• Objective: Rewrite the stretch of the boat restoration passage from "Do Your Research" through "incur major damage.", replacing "fiberglass" with "wooden".

• Passage shown:
━━━
Sadly, new boats can cost as much as a car or house, making this sport seem inaccessible to the average person. However, for every shiny new boat, there are at least a dozen just-as-good crafts available at significantly cheaper prices. The only catch is that they have to be repaired. Before you run out and grab your diamond in the rough, let’s explore what to know before starting a boat restoration project.
Do Your Research
Unsurprisingly, what to know before starting a boat restoration project includes practical information about the craft you’ll be restoring. Take the time to learn about the make and model you own or are looking into buying. If you haven’t bought your boat yet, make sure to investigate details such as the material type. For instance, fiberglass boats tend to be less expensive than aluminum, but are more difficult to repair if they incur major damage.
Investigate common problems your boat has and watch a few vlogs of people working on them. Time spent learning about your craft will reveal several reliable sites and individuals whose content you find relatable and helpful. Depending on how rough the condition of your boat is, chances are you’ll be repeatedly returning to your favorite information providers as you troubleshoot down the line.
━━━
• Dataset content:
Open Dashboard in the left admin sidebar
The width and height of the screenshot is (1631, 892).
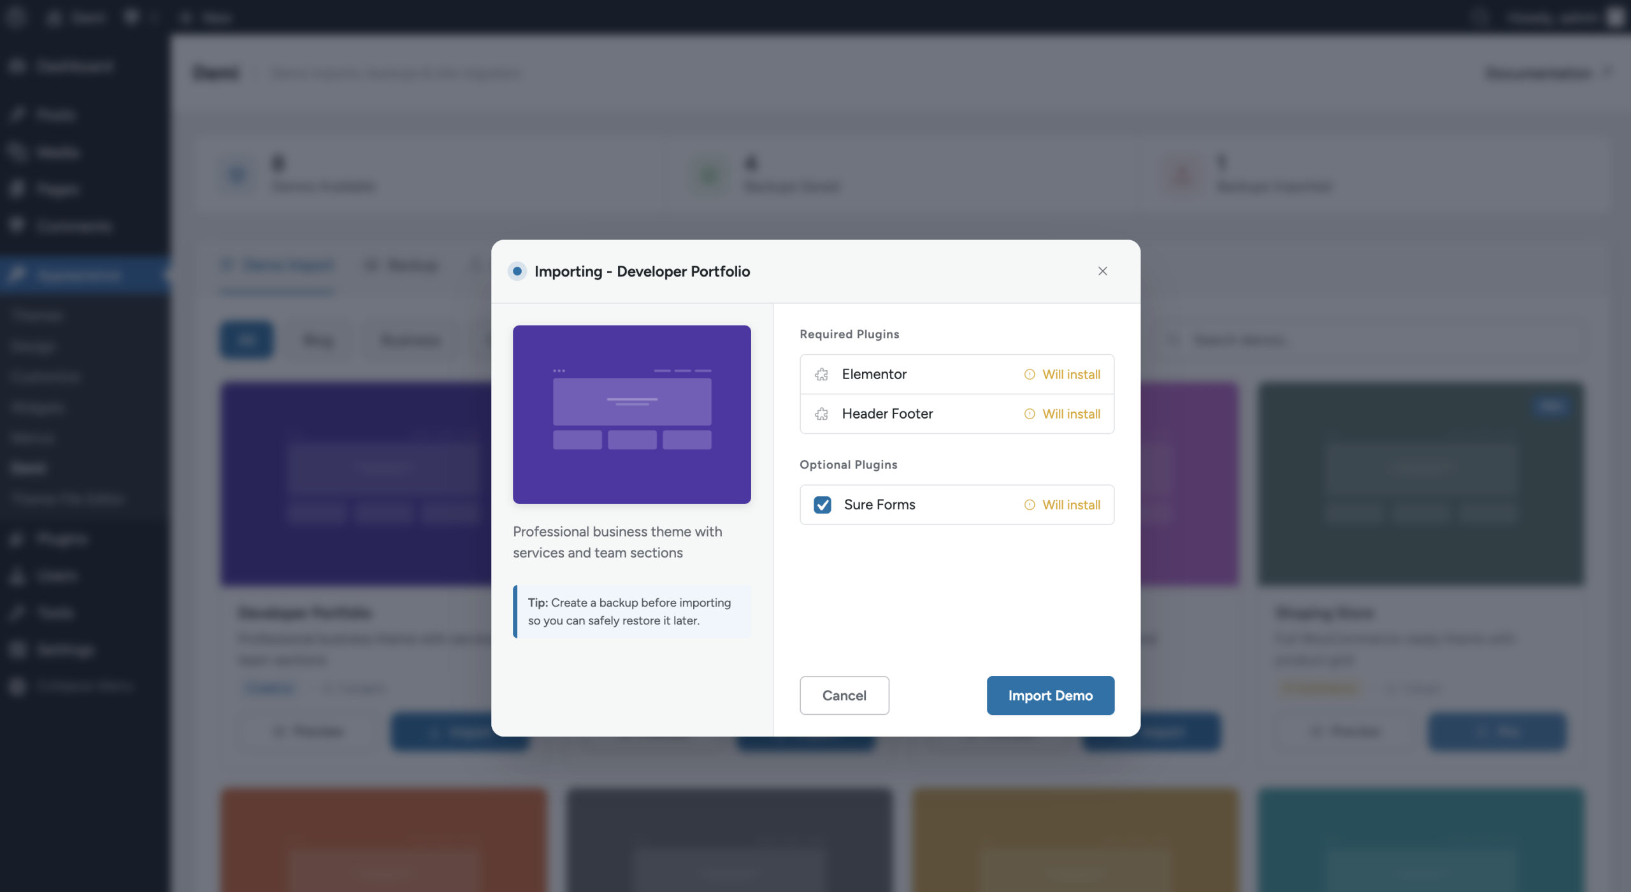[x=75, y=66]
━━━
• Problem solution:
Do Your Research
Unsurprisingly, what to know before starting a boat restoration project includes practical information about the craft you’ll be restoring. Take the time to learn about the make and model you own or are looking into buying. If you haven’t bought your boat yet, make sure to investigate details such as the material type. For instance, wooden boats tend to be less expensive than aluminum, but are more difficult to repair if they incur major damage.